Stated exercise – Copy out every one of the following lines word for word, with no changes.
---------- Excerpted records ----------
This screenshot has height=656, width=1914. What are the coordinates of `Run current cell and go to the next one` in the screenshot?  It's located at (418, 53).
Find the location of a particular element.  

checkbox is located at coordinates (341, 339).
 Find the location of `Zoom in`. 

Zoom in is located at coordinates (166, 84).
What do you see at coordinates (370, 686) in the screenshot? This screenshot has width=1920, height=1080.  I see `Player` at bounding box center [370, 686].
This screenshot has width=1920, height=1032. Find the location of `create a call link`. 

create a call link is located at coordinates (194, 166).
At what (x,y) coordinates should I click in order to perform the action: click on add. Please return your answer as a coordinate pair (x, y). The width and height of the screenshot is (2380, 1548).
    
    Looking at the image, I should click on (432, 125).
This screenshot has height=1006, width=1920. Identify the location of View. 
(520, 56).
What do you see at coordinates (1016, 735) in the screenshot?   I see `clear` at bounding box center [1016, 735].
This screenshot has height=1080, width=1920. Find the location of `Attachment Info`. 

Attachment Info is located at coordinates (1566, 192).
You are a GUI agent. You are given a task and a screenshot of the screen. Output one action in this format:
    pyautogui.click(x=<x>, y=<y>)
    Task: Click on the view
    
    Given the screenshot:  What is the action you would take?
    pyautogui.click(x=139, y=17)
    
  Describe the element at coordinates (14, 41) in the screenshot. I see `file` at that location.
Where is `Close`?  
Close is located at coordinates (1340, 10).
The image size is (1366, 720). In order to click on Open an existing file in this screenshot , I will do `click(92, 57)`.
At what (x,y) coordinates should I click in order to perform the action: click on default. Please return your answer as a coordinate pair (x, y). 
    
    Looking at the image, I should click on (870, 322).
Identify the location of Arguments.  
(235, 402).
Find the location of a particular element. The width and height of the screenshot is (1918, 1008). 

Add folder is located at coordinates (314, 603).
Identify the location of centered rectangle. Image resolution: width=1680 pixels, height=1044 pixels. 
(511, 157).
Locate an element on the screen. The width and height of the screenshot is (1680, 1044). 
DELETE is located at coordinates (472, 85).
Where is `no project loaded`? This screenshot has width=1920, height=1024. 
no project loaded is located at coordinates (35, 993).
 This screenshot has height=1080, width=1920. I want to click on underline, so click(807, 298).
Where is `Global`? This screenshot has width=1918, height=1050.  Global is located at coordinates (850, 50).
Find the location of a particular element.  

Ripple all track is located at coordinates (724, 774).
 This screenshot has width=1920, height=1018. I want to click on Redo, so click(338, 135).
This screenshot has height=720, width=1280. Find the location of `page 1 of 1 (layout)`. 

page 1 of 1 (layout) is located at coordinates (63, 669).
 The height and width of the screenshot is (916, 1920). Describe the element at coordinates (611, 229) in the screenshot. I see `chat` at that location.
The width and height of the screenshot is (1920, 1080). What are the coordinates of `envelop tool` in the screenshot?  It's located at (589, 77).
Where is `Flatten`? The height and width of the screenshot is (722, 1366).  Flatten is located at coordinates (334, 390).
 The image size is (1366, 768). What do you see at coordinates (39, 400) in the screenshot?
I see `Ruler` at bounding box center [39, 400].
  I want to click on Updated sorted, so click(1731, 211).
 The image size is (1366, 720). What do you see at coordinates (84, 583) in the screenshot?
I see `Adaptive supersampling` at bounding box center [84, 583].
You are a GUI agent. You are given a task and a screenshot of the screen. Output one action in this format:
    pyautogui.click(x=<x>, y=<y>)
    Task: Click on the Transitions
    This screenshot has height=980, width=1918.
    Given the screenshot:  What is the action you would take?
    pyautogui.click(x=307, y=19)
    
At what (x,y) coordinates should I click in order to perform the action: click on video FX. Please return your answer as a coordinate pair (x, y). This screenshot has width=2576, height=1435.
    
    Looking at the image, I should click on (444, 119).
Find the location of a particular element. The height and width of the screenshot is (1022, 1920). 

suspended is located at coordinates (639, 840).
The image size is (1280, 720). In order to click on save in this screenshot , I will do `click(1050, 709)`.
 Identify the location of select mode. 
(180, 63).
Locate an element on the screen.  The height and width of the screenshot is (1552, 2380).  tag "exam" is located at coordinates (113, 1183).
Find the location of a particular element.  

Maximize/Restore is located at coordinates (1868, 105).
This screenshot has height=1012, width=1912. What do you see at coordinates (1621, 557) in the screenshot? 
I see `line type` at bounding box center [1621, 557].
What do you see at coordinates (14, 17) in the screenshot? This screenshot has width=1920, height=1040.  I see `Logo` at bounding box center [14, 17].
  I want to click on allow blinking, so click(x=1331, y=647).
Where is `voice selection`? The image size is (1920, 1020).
----------
Result below –
This screenshot has height=656, width=1914. What are the coordinates of `Run current cell and go to the next one` in the screenshot?  It's located at (418, 53).
Find the location of a particular element.  

checkbox is located at coordinates (341, 339).
 Find the location of `Zoom in`. 

Zoom in is located at coordinates (166, 84).
What do you see at coordinates (370, 686) in the screenshot? This screenshot has width=1920, height=1080.  I see `Player` at bounding box center [370, 686].
This screenshot has width=1920, height=1032. Find the location of `create a call link`. 

create a call link is located at coordinates (194, 166).
At what (x,y) coordinates should I click in order to perform the action: click on add. Please return your answer as a coordinate pair (x, y). The width and height of the screenshot is (2380, 1548).
    
    Looking at the image, I should click on (432, 125).
This screenshot has height=1006, width=1920. Identify the location of View. 
(520, 56).
What do you see at coordinates (1016, 735) in the screenshot?   I see `clear` at bounding box center [1016, 735].
This screenshot has height=1080, width=1920. Find the location of `Attachment Info`. 

Attachment Info is located at coordinates (1566, 192).
You are a GUI agent. You are given a task and a screenshot of the screen. Output one action in this format:
    pyautogui.click(x=<x>, y=<y>)
    Task: Click on the view
    
    Given the screenshot:  What is the action you would take?
    pyautogui.click(x=139, y=17)
    
  Describe the element at coordinates (14, 41) in the screenshot. I see `file` at that location.
Where is `Close`?  
Close is located at coordinates (1340, 10).
The image size is (1366, 720). In order to click on Open an existing file in this screenshot , I will do `click(92, 57)`.
At what (x,y) coordinates should I click in order to perform the action: click on default. Please return your answer as a coordinate pair (x, y). 
    
    Looking at the image, I should click on (870, 322).
Identify the location of Arguments.  
(235, 402).
Find the location of a particular element. The width and height of the screenshot is (1918, 1008). 

Add folder is located at coordinates (314, 603).
Identify the location of centered rectangle. Image resolution: width=1680 pixels, height=1044 pixels. 
(511, 157).
Locate an element on the screen. The width and height of the screenshot is (1680, 1044). 
DELETE is located at coordinates (472, 85).
Where is `no project loaded`? This screenshot has width=1920, height=1024. 
no project loaded is located at coordinates (35, 993).
 This screenshot has height=1080, width=1920. I want to click on underline, so click(807, 298).
Where is `Global`? This screenshot has width=1918, height=1050.  Global is located at coordinates (850, 50).
Find the location of a particular element.  

Ripple all track is located at coordinates (724, 774).
 This screenshot has width=1920, height=1018. I want to click on Redo, so click(338, 135).
This screenshot has height=720, width=1280. Find the location of `page 1 of 1 (layout)`. 

page 1 of 1 (layout) is located at coordinates (63, 669).
 The height and width of the screenshot is (916, 1920). Describe the element at coordinates (611, 229) in the screenshot. I see `chat` at that location.
The width and height of the screenshot is (1920, 1080). What are the coordinates of `envelop tool` in the screenshot?  It's located at (589, 77).
Where is `Flatten`? The height and width of the screenshot is (722, 1366).  Flatten is located at coordinates (334, 390).
 The image size is (1366, 768). What do you see at coordinates (39, 400) in the screenshot?
I see `Ruler` at bounding box center [39, 400].
  I want to click on Updated sorted, so click(1731, 211).
 The image size is (1366, 720). What do you see at coordinates (84, 583) in the screenshot?
I see `Adaptive supersampling` at bounding box center [84, 583].
You are a GUI agent. You are given a task and a screenshot of the screen. Output one action in this format:
    pyautogui.click(x=<x>, y=<y>)
    Task: Click on the Transitions
    This screenshot has height=980, width=1918.
    Given the screenshot:  What is the action you would take?
    pyautogui.click(x=307, y=19)
    
At what (x,y) coordinates should I click in order to perform the action: click on video FX. Please return your answer as a coordinate pair (x, y). This screenshot has width=2576, height=1435.
    
    Looking at the image, I should click on (444, 119).
Find the location of a particular element. The height and width of the screenshot is (1022, 1920). 

suspended is located at coordinates (639, 840).
The image size is (1280, 720). In order to click on save in this screenshot , I will do `click(1050, 709)`.
 Identify the location of select mode. 
(180, 63).
Locate an element on the screen.  The height and width of the screenshot is (1552, 2380).  tag "exam" is located at coordinates (113, 1183).
Find the location of a particular element.  

Maximize/Restore is located at coordinates (1868, 105).
This screenshot has height=1012, width=1912. What do you see at coordinates (1621, 557) in the screenshot? 
I see `line type` at bounding box center [1621, 557].
What do you see at coordinates (14, 17) in the screenshot? This screenshot has width=1920, height=1040.  I see `Logo` at bounding box center [14, 17].
  I want to click on allow blinking, so click(x=1331, y=647).
Where is `voice selection`? The image size is (1920, 1020).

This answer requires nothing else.